Wacana BKPM Jadi Kementerian Investasi Berdampak Positif

Seiring bergulirnya wacana Badan Koordinasi Penanaman Modal (BKPM) akan menjadi Kementerian Investasi disambut publik ramai membincangkan hal tersebut.


Seiring bergulirnya wacana Badan Koordinasi Penanaman Modal (BKPM) akan menjadi Kementerian Investasi disambut publik ramai membincangkan hal tersebut.

Wakil Ketua Umum Kadin bidang Industri Makanan dan Peternakan, Juan Permata Adoe mengatakan, wacana BKPM bakal menjadi Kementerian Investasi akan berdampak positif pada alur ekpor dan impor di Indonesia.

Juan menguraikan, kewenangan yang dimiliki BKPM itu boleh dibilang tidak bisa menjamin investor akan mendapatkan dukungan dari pemerintah dalam bentuk suplay chain (rantai pasok) kebutuhan bahan baku industrinya. Artinya, para investor hanya sekadar daftar di BKPM sedangkan peraturannya ada di kementerian sektoral dalam hal ini Kemenperin, Kementan, Kemendag.

"Kenapa tidak boleh impor? Karena memang bahan bakunya harus butuh impor. Kemudian kenapa kita anti impor? Ternyata kita sekarang tanpa impor tak bisa ekspor," kata Juan dalam diskusi virtual Smart FM bertajuk 'BKPM Jadi Kementerian Investasi?', Sabtu (10/4), dikutip dari Kantor Berita RMOL.
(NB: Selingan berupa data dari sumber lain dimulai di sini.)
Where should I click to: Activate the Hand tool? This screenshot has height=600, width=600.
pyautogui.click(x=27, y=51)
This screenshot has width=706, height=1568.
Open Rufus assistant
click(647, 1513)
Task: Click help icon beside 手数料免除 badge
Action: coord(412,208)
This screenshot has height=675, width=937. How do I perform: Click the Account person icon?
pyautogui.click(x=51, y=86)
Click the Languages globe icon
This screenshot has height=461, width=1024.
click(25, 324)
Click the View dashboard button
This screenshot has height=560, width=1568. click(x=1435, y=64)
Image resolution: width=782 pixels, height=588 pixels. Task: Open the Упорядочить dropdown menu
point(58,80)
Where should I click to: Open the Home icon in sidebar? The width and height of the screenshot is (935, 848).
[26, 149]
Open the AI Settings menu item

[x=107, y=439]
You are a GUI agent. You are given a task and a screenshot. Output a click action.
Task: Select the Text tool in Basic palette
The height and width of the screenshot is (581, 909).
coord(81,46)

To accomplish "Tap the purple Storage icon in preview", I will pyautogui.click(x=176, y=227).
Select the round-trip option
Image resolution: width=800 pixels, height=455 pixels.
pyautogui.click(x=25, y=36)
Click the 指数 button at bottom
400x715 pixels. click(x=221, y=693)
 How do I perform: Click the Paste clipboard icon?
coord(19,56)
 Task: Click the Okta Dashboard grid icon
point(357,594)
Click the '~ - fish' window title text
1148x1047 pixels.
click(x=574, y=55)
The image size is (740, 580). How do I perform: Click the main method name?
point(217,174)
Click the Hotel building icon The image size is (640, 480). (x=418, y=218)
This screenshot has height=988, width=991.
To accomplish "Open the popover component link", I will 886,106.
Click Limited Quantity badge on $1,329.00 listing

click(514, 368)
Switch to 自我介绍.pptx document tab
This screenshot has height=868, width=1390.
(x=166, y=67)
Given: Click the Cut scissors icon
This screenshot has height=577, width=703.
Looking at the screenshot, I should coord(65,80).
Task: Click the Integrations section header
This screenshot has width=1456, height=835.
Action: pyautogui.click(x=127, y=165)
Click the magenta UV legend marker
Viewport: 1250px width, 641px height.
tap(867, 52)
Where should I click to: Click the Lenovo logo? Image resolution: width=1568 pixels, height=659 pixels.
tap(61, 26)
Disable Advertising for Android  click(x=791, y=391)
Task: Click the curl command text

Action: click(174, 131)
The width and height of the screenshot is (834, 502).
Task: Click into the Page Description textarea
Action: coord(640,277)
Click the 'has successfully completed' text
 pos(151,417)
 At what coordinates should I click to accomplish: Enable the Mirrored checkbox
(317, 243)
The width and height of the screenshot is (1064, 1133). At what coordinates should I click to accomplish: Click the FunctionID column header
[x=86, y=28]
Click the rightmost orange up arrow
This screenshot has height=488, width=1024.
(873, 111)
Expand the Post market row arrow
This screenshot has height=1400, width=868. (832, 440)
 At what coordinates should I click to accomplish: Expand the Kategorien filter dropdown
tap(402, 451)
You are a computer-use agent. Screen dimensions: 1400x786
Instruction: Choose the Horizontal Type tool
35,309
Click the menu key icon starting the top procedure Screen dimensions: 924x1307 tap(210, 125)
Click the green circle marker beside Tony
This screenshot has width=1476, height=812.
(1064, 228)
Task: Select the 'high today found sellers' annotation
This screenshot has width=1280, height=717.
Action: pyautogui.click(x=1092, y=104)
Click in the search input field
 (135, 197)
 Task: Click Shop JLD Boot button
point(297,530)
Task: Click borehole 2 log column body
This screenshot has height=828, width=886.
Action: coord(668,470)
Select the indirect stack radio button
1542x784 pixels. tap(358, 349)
Menurut Juan, impor merupakan konsekuensi logis dari ketergantungan sebuah negara yang mengikuti arus perdagangan pasar ekonomi global di era keterbukaan seperti saat ini.

"Karena apa? Inilah yang namanya ketergantungan dalam pasar ekonomi yang terbuka saat ini," tegasnya.

Atas dasar itu, karena Indonesia memproses dalam bentuk manufaktur bahan baku dan sebagian besar sudah mengambil dari negara lain, maka terpaksa harus melakukan impor. Sehingga, perjanjian antar negara yang sudah dibentuk oleh perdagangan dalam bentuk CEPA bisa berjalan.

"Jadi, economic partnership itu berjalan, suplay chain berjalan, industri yang diinvestasi juga aman. Nah ini perlu kementerian. Sehingga kewenangannya dia bisa menjadi simpul problem yang saat ini ada," pungkasnya.

Selain Juan, turut hadir narasumber lain dalam dia tersebut yakni pengamat ekonomi politik Fachry Ali, anggota Komisi XI DPR RI Sarmuji, dan pengamat APBN Hawali Rizky.